The expected output is the line bearing "Given: Click the EXSS logo" followed by all remaining lines of the records, each restated word for word.
:: Source material
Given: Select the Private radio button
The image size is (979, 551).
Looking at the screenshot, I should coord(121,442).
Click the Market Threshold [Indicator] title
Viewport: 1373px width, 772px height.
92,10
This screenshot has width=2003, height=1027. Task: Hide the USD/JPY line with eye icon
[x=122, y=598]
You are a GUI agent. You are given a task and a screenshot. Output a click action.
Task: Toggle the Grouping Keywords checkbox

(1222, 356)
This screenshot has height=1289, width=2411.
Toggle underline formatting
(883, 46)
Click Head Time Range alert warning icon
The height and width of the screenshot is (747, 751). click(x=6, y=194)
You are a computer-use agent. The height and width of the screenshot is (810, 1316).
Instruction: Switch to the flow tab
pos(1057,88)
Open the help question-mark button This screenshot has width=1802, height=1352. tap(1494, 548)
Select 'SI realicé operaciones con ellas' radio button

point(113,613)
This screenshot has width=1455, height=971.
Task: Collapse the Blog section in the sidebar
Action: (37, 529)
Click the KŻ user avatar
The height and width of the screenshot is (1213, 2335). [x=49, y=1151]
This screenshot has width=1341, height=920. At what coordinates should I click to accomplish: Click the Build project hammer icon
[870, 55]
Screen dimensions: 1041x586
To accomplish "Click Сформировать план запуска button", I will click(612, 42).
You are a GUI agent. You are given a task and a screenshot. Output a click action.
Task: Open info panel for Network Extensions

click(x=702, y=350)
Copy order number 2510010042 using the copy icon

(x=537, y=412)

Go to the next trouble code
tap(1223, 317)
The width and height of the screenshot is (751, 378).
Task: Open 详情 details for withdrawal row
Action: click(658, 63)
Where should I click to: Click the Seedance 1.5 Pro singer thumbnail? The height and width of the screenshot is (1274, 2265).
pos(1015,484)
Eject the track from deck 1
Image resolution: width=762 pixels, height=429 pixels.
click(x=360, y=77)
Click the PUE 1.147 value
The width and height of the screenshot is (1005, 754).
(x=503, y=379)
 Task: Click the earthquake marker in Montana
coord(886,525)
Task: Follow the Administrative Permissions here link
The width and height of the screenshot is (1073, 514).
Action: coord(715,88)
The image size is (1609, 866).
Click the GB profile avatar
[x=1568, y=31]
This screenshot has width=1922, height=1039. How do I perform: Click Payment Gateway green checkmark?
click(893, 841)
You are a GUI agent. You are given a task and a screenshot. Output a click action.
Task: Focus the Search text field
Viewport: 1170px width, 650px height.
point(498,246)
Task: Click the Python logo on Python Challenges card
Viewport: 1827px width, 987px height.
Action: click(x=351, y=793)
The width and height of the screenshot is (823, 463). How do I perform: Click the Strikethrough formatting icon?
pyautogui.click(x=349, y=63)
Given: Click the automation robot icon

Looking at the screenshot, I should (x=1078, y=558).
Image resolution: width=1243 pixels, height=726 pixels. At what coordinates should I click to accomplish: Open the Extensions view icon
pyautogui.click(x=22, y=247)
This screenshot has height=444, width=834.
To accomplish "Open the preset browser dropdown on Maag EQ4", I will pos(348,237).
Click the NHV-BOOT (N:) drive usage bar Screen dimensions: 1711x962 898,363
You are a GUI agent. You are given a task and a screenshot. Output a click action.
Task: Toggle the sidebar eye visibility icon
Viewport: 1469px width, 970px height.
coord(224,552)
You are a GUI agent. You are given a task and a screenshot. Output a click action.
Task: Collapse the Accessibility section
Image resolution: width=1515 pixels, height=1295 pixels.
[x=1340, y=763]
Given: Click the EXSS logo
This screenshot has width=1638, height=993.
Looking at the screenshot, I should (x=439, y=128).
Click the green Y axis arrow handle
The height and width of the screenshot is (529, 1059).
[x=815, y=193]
::::
Exercise solution —
Given: Click the EXSS logo
This screenshot has width=1638, height=993.
Looking at the screenshot, I should (x=439, y=128).
Click the green Y axis arrow handle
The height and width of the screenshot is (529, 1059).
[x=815, y=193]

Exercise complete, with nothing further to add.